* [TASK INSTRUCTIONS]:
Using the records below, quote only the span that opens with the line containing "お問い合わせ (1086, 120)" and closes with the line containing "Divers (102, 1409)", exactly and inclusively.
Top of DATA FOR THIS TASK
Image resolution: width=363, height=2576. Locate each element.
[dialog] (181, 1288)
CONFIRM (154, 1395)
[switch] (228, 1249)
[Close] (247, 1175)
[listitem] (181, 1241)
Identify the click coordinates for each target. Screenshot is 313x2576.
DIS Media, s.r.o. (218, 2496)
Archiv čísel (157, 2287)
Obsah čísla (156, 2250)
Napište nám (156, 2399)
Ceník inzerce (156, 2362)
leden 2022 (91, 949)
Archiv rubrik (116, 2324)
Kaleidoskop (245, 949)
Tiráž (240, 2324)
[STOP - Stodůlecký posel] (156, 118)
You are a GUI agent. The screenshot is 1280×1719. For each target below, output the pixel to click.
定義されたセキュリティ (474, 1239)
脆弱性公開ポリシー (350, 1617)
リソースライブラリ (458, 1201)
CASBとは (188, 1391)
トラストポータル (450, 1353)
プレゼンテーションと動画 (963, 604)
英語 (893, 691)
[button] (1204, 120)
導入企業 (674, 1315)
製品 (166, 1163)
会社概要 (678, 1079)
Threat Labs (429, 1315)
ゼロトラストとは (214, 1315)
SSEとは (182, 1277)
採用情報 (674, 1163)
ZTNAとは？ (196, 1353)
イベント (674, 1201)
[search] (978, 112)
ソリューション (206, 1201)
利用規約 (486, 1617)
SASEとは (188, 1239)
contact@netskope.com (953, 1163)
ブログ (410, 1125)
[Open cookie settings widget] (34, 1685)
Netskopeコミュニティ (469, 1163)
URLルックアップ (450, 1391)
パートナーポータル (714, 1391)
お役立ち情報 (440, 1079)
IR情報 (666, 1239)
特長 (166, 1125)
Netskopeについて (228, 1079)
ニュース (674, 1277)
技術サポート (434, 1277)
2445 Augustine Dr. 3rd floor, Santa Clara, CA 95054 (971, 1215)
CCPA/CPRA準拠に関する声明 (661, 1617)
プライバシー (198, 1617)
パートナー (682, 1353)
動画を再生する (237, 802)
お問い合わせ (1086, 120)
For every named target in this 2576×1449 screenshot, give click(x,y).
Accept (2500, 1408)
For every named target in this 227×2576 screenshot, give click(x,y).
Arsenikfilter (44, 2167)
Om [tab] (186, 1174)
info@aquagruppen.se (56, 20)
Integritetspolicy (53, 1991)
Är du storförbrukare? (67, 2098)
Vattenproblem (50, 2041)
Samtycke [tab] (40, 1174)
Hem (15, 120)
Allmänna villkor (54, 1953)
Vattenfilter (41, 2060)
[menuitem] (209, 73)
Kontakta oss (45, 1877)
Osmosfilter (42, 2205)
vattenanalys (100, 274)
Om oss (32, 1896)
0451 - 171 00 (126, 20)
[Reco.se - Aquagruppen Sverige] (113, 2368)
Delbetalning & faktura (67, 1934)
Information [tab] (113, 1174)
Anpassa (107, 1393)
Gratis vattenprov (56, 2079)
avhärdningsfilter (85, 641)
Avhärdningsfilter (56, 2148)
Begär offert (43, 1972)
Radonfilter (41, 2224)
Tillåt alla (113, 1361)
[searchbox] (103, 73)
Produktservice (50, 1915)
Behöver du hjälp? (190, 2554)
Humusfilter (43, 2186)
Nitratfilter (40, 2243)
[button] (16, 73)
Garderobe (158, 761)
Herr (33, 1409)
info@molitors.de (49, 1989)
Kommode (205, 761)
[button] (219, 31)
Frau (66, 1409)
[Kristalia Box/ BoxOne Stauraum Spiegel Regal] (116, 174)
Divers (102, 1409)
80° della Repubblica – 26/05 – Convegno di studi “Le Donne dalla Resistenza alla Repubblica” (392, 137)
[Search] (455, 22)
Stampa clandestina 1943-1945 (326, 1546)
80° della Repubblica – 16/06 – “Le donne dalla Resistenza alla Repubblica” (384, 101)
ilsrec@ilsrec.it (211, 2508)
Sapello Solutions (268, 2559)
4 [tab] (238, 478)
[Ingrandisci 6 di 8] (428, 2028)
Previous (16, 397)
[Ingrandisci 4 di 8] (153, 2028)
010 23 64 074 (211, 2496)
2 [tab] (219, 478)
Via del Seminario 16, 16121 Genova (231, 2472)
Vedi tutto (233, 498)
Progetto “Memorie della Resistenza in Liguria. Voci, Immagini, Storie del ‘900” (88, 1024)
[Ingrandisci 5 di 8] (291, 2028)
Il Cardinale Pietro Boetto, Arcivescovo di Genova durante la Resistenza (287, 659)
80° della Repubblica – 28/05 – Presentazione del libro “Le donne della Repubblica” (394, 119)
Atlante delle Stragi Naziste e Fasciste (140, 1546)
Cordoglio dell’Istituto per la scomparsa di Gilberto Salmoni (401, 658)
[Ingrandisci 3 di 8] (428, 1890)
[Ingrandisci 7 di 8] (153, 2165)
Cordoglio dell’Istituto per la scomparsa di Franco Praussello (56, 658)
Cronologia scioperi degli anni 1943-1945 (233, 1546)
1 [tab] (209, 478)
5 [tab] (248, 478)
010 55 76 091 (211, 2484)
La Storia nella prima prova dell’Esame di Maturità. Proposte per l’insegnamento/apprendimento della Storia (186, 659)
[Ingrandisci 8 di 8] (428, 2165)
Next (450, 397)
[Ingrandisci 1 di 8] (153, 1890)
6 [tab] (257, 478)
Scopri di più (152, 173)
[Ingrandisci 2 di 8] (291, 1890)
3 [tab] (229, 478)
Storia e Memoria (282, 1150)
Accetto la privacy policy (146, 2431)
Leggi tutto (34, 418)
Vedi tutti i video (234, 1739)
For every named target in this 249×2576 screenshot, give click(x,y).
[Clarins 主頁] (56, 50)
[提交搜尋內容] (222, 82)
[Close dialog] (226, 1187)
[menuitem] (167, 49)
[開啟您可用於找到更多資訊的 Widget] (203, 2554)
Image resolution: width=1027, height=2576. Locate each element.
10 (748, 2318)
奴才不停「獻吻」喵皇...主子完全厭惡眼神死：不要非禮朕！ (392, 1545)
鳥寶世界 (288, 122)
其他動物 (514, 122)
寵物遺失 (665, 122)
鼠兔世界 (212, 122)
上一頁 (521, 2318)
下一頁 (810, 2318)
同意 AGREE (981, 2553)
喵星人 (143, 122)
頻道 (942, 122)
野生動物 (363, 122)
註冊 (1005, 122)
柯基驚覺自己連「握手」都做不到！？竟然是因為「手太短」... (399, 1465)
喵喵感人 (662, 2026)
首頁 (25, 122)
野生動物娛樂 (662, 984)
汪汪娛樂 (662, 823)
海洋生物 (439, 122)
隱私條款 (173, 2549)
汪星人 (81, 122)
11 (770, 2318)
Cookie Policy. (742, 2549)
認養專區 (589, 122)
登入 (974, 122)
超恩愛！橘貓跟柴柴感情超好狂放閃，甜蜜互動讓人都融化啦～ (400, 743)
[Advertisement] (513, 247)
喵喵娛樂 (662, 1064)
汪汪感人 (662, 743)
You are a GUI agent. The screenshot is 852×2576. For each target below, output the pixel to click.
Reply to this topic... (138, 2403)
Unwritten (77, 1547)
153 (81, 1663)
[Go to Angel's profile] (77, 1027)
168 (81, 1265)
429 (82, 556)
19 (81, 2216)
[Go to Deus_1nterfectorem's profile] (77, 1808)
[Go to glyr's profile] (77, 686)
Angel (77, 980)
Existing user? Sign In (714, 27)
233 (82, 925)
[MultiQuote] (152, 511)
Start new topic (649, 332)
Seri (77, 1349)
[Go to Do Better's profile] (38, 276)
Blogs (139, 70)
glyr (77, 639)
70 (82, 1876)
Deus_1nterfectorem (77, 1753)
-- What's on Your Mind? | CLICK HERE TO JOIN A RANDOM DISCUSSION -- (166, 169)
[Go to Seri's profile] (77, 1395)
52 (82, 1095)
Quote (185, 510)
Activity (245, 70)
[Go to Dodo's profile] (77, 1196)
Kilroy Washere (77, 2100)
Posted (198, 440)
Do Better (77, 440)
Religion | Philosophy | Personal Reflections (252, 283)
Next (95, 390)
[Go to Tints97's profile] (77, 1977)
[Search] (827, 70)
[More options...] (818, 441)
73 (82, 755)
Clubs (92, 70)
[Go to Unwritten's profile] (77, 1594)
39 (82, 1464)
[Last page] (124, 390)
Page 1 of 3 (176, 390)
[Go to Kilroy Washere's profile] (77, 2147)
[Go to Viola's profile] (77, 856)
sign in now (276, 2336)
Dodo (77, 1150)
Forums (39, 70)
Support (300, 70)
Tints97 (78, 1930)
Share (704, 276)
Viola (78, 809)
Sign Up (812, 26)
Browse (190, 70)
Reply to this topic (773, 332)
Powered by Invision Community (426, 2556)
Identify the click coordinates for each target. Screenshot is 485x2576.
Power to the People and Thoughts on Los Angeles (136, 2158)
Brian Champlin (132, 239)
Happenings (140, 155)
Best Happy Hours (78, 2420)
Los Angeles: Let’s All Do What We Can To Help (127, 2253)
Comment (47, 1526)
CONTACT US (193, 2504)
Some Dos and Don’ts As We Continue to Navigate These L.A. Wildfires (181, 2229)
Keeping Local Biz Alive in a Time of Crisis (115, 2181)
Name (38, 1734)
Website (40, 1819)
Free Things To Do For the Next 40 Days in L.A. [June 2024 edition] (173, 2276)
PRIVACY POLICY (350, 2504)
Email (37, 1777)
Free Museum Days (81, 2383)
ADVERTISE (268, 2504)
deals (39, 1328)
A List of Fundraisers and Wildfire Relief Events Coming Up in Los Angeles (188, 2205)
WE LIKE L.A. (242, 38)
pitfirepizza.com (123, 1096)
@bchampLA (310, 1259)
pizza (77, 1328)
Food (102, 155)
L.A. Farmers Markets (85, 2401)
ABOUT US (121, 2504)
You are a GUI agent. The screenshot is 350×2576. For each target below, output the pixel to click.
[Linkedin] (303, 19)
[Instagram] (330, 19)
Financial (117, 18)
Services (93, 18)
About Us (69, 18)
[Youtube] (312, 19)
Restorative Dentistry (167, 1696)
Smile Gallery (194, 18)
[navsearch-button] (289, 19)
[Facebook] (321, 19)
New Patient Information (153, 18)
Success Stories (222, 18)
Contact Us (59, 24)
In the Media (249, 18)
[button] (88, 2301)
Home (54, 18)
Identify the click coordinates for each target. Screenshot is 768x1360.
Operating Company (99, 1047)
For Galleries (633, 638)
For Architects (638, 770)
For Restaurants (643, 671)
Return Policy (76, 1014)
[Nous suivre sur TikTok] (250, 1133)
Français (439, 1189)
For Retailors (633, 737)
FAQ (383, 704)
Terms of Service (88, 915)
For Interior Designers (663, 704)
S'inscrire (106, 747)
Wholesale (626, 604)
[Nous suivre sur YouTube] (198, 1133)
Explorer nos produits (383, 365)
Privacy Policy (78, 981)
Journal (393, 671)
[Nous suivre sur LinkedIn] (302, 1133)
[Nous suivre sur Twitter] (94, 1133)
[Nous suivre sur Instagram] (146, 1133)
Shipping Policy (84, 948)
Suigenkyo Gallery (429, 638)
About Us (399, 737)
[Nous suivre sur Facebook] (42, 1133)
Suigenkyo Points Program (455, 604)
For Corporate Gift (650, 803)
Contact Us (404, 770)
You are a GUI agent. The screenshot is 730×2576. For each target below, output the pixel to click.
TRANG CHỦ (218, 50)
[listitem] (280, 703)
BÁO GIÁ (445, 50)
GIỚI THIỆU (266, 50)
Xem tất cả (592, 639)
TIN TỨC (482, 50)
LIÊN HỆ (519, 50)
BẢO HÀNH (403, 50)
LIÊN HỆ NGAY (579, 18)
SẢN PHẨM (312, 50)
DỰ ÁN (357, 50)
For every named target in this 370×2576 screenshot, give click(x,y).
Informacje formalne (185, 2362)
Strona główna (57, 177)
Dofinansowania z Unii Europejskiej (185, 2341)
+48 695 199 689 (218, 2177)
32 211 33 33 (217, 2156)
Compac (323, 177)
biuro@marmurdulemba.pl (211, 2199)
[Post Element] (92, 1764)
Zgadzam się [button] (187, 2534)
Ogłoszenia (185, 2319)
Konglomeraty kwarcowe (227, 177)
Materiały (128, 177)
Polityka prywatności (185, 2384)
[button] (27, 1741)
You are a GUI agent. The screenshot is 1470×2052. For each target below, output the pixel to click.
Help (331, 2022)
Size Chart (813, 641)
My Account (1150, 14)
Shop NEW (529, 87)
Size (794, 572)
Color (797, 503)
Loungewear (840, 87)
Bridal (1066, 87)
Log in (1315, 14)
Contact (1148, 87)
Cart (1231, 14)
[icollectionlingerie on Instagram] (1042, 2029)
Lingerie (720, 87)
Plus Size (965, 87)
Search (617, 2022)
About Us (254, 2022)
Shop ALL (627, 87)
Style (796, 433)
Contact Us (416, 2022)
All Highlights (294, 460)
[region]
Bottom of DATA FOR THIS TASK
* [EXPECTED ANSWER]:
お問い合わせ (1086, 120)
For every named target in this 2576×1449 screenshot, give click(x,y).
Accept (2500, 1408)
For every named target in this 227×2576 screenshot, give click(x,y).
Arsenikfilter (44, 2167)
Om [tab] (186, 1174)
info@aquagruppen.se (56, 20)
Integritetspolicy (53, 1991)
Är du storförbrukare? (67, 2098)
Vattenproblem (50, 2041)
Samtycke [tab] (40, 1174)
Hem (15, 120)
Allmänna villkor (54, 1953)
Vattenfilter (41, 2060)
[menuitem] (209, 73)
Kontakta oss (45, 1877)
Osmosfilter (42, 2205)
vattenanalys (100, 274)
Om oss (32, 1896)
0451 - 171 00 (126, 20)
[Reco.se - Aquagruppen Sverige] (113, 2368)
Delbetalning & faktura (67, 1934)
Information [tab] (113, 1174)
Anpassa (107, 1393)
Gratis vattenprov (56, 2079)
avhärdningsfilter (85, 641)
Avhärdningsfilter (56, 2148)
Begär offert (43, 1972)
Radonfilter (41, 2224)
Tillåt alla (113, 1361)
[searchbox] (103, 73)
Produktservice (50, 1915)
Behöver du hjälp? (190, 2554)
Humusfilter (43, 2186)
Nitratfilter (40, 2243)
[button] (16, 73)
Garderobe (158, 761)
Herr (33, 1409)
info@molitors.de (49, 1989)
Kommode (205, 761)
[button] (219, 31)
Frau (66, 1409)
[Kristalia Box/ BoxOne Stauraum Spiegel Regal] (116, 174)
Divers (102, 1409)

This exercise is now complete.